**EXERCISE AIM:**
Rewrite all of the material below, replacing every "computer-use agent" with "desktop agent" and leaving everything else unchanged.
---------------
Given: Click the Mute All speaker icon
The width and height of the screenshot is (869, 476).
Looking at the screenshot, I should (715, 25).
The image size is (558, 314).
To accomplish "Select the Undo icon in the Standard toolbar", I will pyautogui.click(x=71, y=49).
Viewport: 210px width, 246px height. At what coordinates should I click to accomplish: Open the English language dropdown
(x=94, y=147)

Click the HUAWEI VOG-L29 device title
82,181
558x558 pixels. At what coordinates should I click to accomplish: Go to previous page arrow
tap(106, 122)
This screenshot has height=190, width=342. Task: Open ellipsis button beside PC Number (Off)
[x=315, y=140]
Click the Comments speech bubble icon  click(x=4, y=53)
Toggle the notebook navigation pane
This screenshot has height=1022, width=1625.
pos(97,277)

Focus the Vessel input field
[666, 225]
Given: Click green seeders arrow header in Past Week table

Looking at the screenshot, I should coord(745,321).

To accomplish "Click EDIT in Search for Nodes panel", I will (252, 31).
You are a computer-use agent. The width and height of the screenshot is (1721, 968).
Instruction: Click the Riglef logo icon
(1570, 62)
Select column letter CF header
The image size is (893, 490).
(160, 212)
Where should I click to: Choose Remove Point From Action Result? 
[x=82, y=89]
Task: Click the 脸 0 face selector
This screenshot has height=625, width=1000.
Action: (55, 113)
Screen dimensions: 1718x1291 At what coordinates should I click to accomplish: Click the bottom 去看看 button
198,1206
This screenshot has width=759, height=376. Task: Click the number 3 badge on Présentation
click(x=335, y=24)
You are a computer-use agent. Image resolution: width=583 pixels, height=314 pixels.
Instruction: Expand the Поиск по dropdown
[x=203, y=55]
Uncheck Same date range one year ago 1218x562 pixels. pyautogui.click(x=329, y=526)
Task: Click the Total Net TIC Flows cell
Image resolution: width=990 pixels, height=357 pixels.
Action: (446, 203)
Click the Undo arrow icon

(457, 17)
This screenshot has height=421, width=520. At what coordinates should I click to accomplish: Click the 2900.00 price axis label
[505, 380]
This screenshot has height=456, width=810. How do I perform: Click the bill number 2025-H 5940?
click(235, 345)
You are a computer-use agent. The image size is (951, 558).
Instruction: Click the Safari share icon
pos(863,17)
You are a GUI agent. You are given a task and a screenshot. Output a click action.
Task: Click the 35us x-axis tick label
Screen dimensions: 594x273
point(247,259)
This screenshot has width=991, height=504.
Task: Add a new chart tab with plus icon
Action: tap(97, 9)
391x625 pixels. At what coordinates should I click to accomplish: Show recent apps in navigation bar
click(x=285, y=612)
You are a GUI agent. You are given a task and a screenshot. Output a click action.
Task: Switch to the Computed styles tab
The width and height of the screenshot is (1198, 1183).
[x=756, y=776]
---------------
**RESULT OF THIS TASK:**
Given: Click the Mute All speaker icon
The width and height of the screenshot is (869, 476).
Looking at the screenshot, I should (715, 25).
The image size is (558, 314).
To accomplish "Select the Undo icon in the Standard toolbar", I will pyautogui.click(x=71, y=49).
Viewport: 210px width, 246px height. At what coordinates should I click to accomplish: Open the English language dropdown
(x=94, y=147)

Click the HUAWEI VOG-L29 device title
82,181
558x558 pixels. At what coordinates should I click to accomplish: Go to previous page arrow
tap(106, 122)
This screenshot has height=190, width=342. Task: Open ellipsis button beside PC Number (Off)
[x=315, y=140]
Click the Comments speech bubble icon  click(x=4, y=53)
Toggle the notebook navigation pane
This screenshot has height=1022, width=1625.
pos(97,277)

Focus the Vessel input field
[666, 225]
Given: Click green seeders arrow header in Past Week table

Looking at the screenshot, I should coord(745,321).

To accomplish "Click EDIT in Search for Nodes panel", I will (252, 31).
You are a desktop agent. The width and height of the screenshot is (1721, 968).
Instruction: Click the Riglef logo icon
(1570, 62)
Select column letter CF header
The image size is (893, 490).
(160, 212)
Where should I click to: Choose Remove Point From Action Result? 
[x=82, y=89]
Task: Click the 脸 0 face selector
This screenshot has height=625, width=1000.
Action: (55, 113)
Screen dimensions: 1718x1291 At what coordinates should I click to accomplish: Click the bottom 去看看 button
198,1206
This screenshot has width=759, height=376. Task: Click the number 3 badge on Présentation
click(x=335, y=24)
You are a desktop agent. Image resolution: width=583 pixels, height=314 pixels.
Instruction: Expand the Поиск по dropdown
[x=203, y=55]
Uncheck Same date range one year ago 1218x562 pixels. pyautogui.click(x=329, y=526)
Task: Click the Total Net TIC Flows cell
Image resolution: width=990 pixels, height=357 pixels.
Action: (446, 203)
Click the Undo arrow icon

(457, 17)
This screenshot has height=421, width=520. At what coordinates should I click to accomplish: Click the 2900.00 price axis label
[505, 380]
This screenshot has height=456, width=810. How do I perform: Click the bill number 2025-H 5940?
click(235, 345)
You are a desktop agent. The image size is (951, 558).
Instruction: Click the Safari share icon
pos(863,17)
You are a GUI agent. You are given a task and a screenshot. Output a click action.
Task: Click the 35us x-axis tick label
Screen dimensions: 594x273
point(247,259)
This screenshot has width=991, height=504.
Task: Add a new chart tab with plus icon
Action: tap(97, 9)
391x625 pixels. At what coordinates should I click to accomplish: Show recent apps in navigation bar
click(x=285, y=612)
You are a GUI agent. You are given a task and a screenshot. Output a click action.
Task: Switch to the Computed styles tab
The width and height of the screenshot is (1198, 1183).
[x=756, y=776]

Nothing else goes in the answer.